Estuvo entre nosotros, hace apenas una semana. Peter Greenaway, pintor deslumbrante, inquietante constructor de filmes experimentales, autor de una veintena de alucinantes documentales y creador de ocho largometrajes, entre los que destacan The drayghtsmans contract (El contrato del dibujante, 1982) que narra las vicisitudes de un pintor emplazado a realizar un lienzo acerca de un futuro fallecimiento; The cook, the thief, his wife, her lover (El cocinero, el ladrón, su esposa y su amante, 1989); The baby of Macon (El bebé de Macon, 1993). A propósito de El cocinero..., Greenaway concedió una entrevista a Michel Ciment de la revista Positif (No. 320) en la que precisó sus inclinaciones plásticas: ``El manierismo, ese periodo del arte que abarca desde 1490 hasta 1580, siempre me resultó fascinante, y hoy me conmueve más que nunca, porque estoy convencido que fatigamos de nueva cuenta otra etapa manierista, que otros llaman posmoderna''.
Sin duda Greenaway es, a mi entender, un manierista en el manejo de los elementos visuales y narrativos del séptimo arte. Pero, ¿qué entendemos por manierismo? Para mí, manierismo es aquel estilo pictórico que practicaron artistas como Bronzino, Greco, Antonio Moro y Giorgione, que sacrificaba la representación auténtica de la realidad para dar cabida en la obra a la elegancia, el refinamiento, la preciosidad. En otras palabras, para aquellos pintores que trabajaron en los siglos XV y XVI, el arte no debe ser imitación obsesiva de la naturaleza sino invención del espíritu (léase imaginación), una suerte de canto fantasioso, poético, más allá de la concepción realista. Entonces, estarán de acuerdo conmigo que El cocinero... o El bebé... fueron concebidas desde este estremecedor estilo, que según el cineasta inglés, ``nos presenta una de las caras más interesantes de la civilización: la civilización en exceso'' (Entrevista de Raquel Peguero en estas páginas).
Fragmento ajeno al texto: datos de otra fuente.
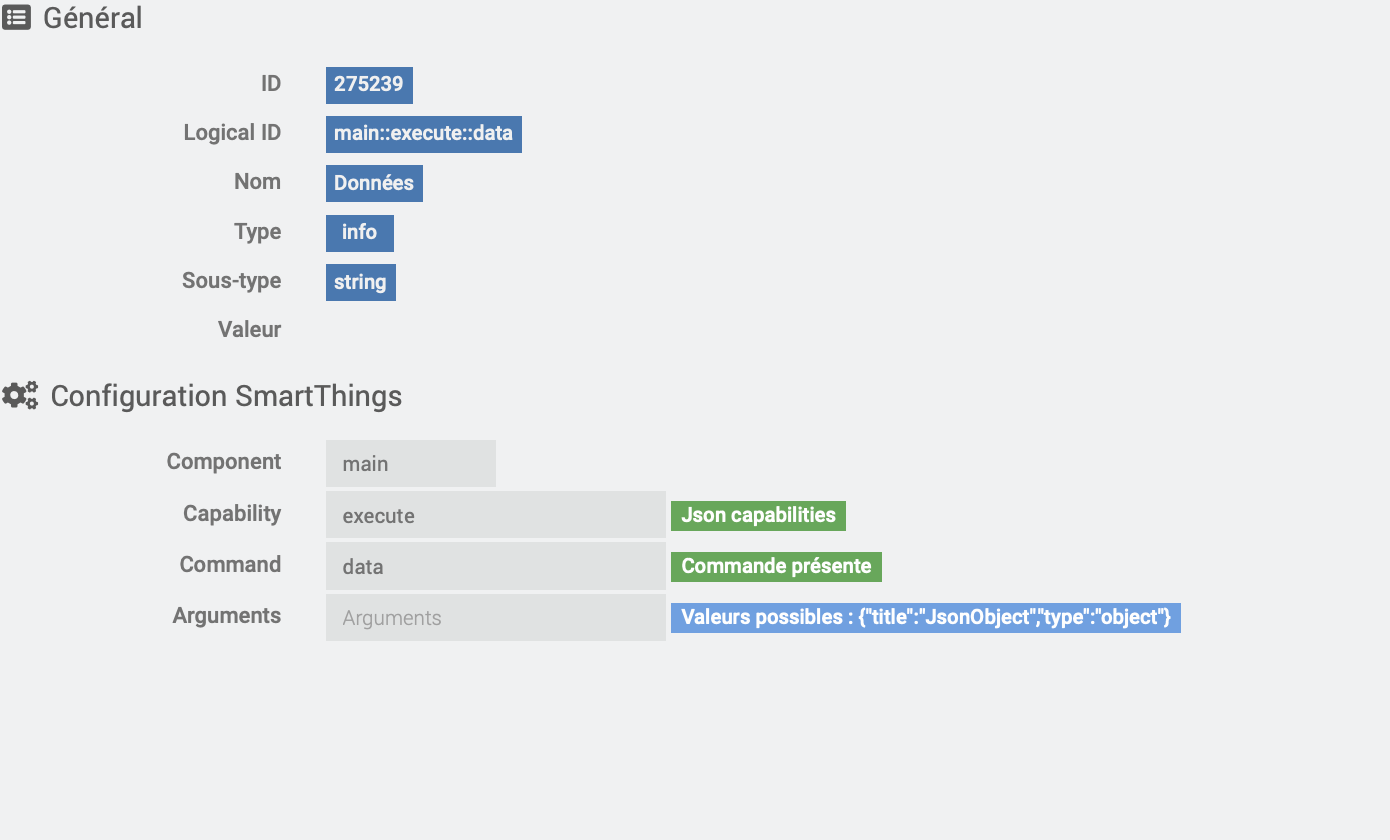Viewport: 1390px width, 840px height.
Task: Click the Logical ID row label
Action: (232, 133)
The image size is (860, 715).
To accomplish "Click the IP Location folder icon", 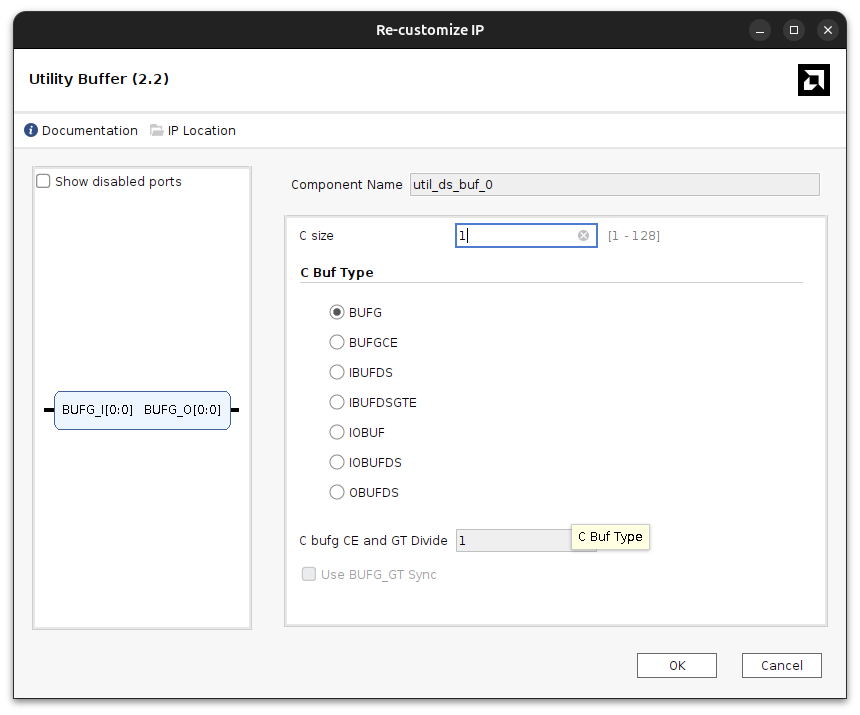I will click(x=156, y=130).
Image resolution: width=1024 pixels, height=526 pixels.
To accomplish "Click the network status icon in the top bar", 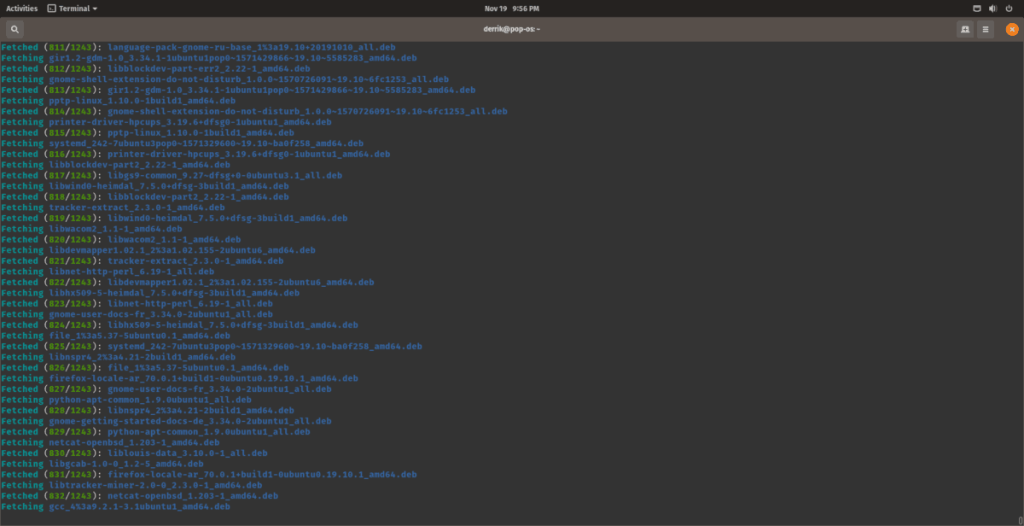I will (x=977, y=7).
Exceso presente en El bebé de Macon, en cuyo turbulento contexto ideológico se maneja la burla no sólo de la inmaculada --virginal-- concepción del niño Jesús, posteriormente llamado Cristo, sino también de los rituales --siempre abocados a la comercialización-- de la Iglesia medieval y renacentista. Así, una visión de esta naturaleza de la catolicidad sólo puede concebirse en estos años terminales plenos de descomposición social. Ahora bien, desde el punto de vista técnico, Greenaway utiliza para encuadrar estas ideas desquiciantes una extrema elegancia en los renglones de la escenografía, el vestuario y los movimientos dancísticos, siempre apoyados por barrocas melodías (Corelli, Monteverdi, Frescobaldi, pero también Locke, Clamer, Blow). Sí, El bebé... podría calificarse como una auténtica manipulación manierista al servicio de la desmitificación del cristianismo; El cocinero..., articulada mediante tres actos y un prólogo, cuya trama se entreteje a lo largo y a lo ancho de diez días vendría a ser la exageración visual y narrativa de aquel estilo inicialmente pictórico y hoy cinemático. Reparemos al contemplar la película la desbordante utilización de los colores para recalcar las pulsiones emocionales que se agitan en las secuencias que dan forma y sentido a la historia. Por ejemplo --comentario de la entrevista de Ciment--: ``El rojo indica peligro, el verde comodidad y seguridad, el negro tortura y muerte. Otras --según Ciment-- para remarcar ambientes: ``el estacionamiento, frío y nocturno, es azul; el restaurante es rojo, porque allí ocurren acciones fatales; la cocina verde, porque las viandas provienen de la naturaleza; la biblioteca muestra los tonos cálidos del marrón y el naranja; el baño donde suceden los contactos sexuales es blanco...''.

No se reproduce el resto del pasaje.